The defendant's second claim challenges the propriety of the inclusion in the record after arguments of counsel, but before the court's final instructions, of the parties' formal stipulation covering the testimony of an expert witness. The stipulation was read to the jury during the Government's case and marked as Government's Exhibit 2. The Government failed, however, to introduce the exhibit formally into evidence. Despite this, the Government and the defendant proceeded, both in their presentation of evidence and in their arguments to the jury, to treat the exhibit as a formal part of the record. When the Government realized that it had not formally introduced the exhibit into evidence, it moved the court to allow its introduction. That introduction was allowed over the defendant's objection. We perceive no error in the district court's action. United States v. Stapleton (9th Cir.) 494 F.2d 1269, 1270-71, Cert. denied, (1974) 419 U.S. 1002, 95 S.Ct. 321, 42 L.Ed.2d 277.

9

The defendant's attack on the district court's instructions and comments are without merit. The court's instructions must be viewed as a whole and not in isolated sentences. So viewed, we find no improper comments by the district court. Neither is there any merit in the argument that the defendant was entitled to the granting of his motion for judgment of acquittal; the evidence was sufficient to justify a rational trier of fact in finding guilt beyond a reasonable doubt. See Jackson v. Virginia (1979) --- U.S. ----, 99 S.Ct. 2781, 61 L.Ed.2d 560.

10

The judgment of conviction of the defendant is accordingly

11

AFFIRMED.

1

Wright & Graham, 22 Federal Practice and Procedure, § 5215, p. 280

2

Rule 403 provides:

Although relevant, evidence may be excluded if its probative value is substantially outweighed by the danger of unfair prejudice, confusion of the issues, or misleading the jury, or by considerations of undue delay, waste of time, or needless presentation of cumulative evidence.

3

Commonwealth v.
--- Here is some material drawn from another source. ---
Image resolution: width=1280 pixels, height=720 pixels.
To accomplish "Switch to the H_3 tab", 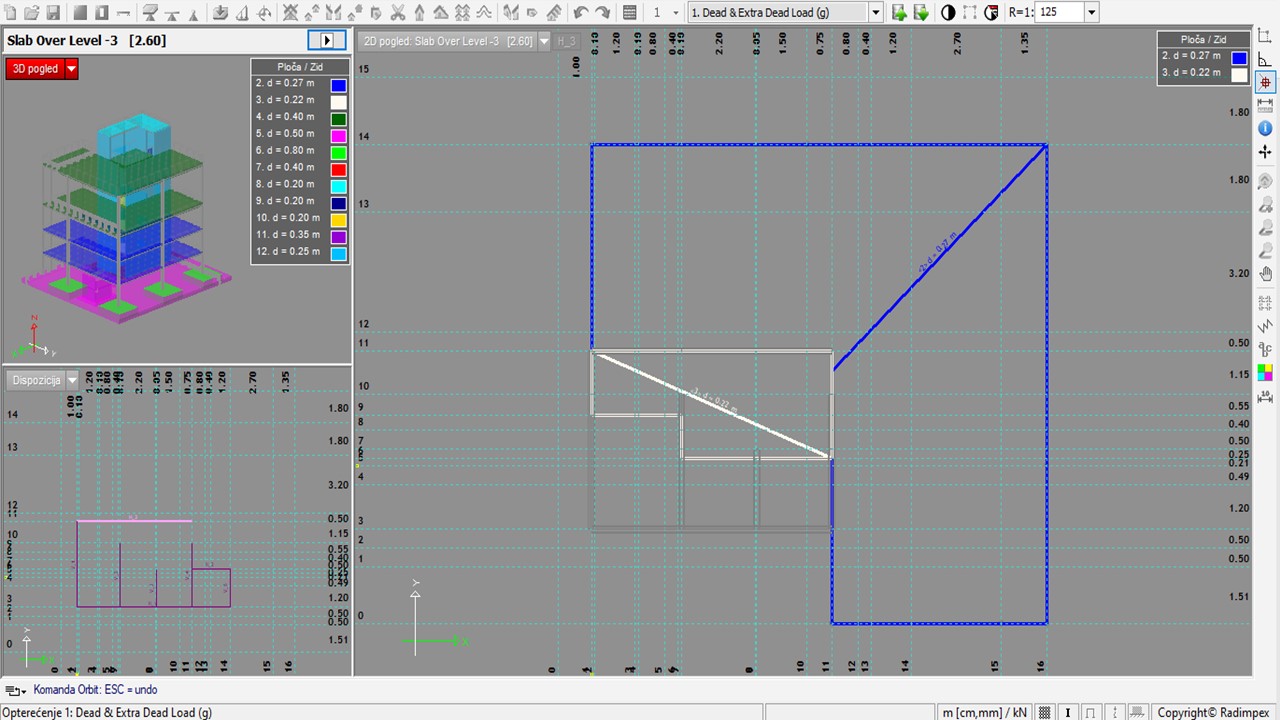I will coord(567,41).
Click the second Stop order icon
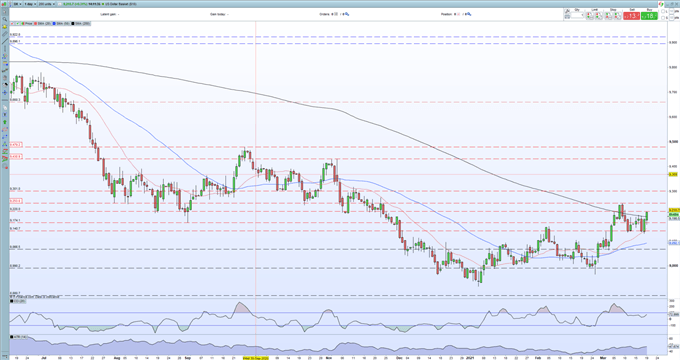 coord(618,16)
Butler (1974) 232 Pa.Super. 283, 331 A.2d 678, 680. See also United States v. Glover (2d Cir. 1978) 588 F.2d 876, 878; United States v. Rabinowitz (2d Cir. 1978) 578 F.2d 910, 912; United States v. Green (2d Cir.) 523 F.2d 229, 237, Cert. denied, (1975) 423 U.S. 1074, 96 S.Ct. 858, 47 L.Ed.2d 84; United States v. Honneus (1st Cir. 1974) 508 F.2d 566, 573; United States v. Brumbaugh (6th Cir.) 471 F.2d 1128, 1129, Cert. denied, (1973) 412 U.S. 918, 97 S.Ct. 2732, 37 L.Ed.2d 144; Bakken v. State (Alaska 1971) 489 P.2d 120, 124; State v. Harvey (Iowa 1976) 242 N.W.2d 330, 335-36; State v. Nixon (1978) 223 Kan. 788, 576 P.2d 691, 695; State v. Knapp (1975) 14 Wash.App. 101, 540 P.2d 898, 902-03; Johnson v. State (1977) 75 Wis.2d 344, 249 N.W.2d 593, 601-02

In Brumbaugh, for instance, the treatment was for mental "depression," which was a condition found by the court to be unrelated to the witness' ability to testify.

4

In United States v. Mucherino, 311 F.2d at 174, the defendant sought to put in evidence the record of an adverse witness' prior psychiatric examination. The trial judge refused to permit the introduction. On appeal that ruling was affirmed, the court stating:

The trial judge rejected the court record on the broader ground that the order "merely indicated that he was ordered to have a psychiatric examination prior to a conviction back in 1951," and that its admission would introduce into the case a collateral issue which would confuse the jury and which would necessitate allowing the Government to introduce testimony explaining the matter. The reason advanced by the Court for its action is, in our opinion, a sound one. Had the order been admitted in evidence the Government could not have been denied the right to open up the entire matter; to call for further records of the Court to ascertain whether the order had ever been carried out and, if so, to call for the hospital records to show the nature of any examination made or whether any treatment had been given. Hours and possibly a day or so would have been used in hearing testimony on this purely collateral matter, with the result of confusing the jury and diverting its attention from the real issues in the case.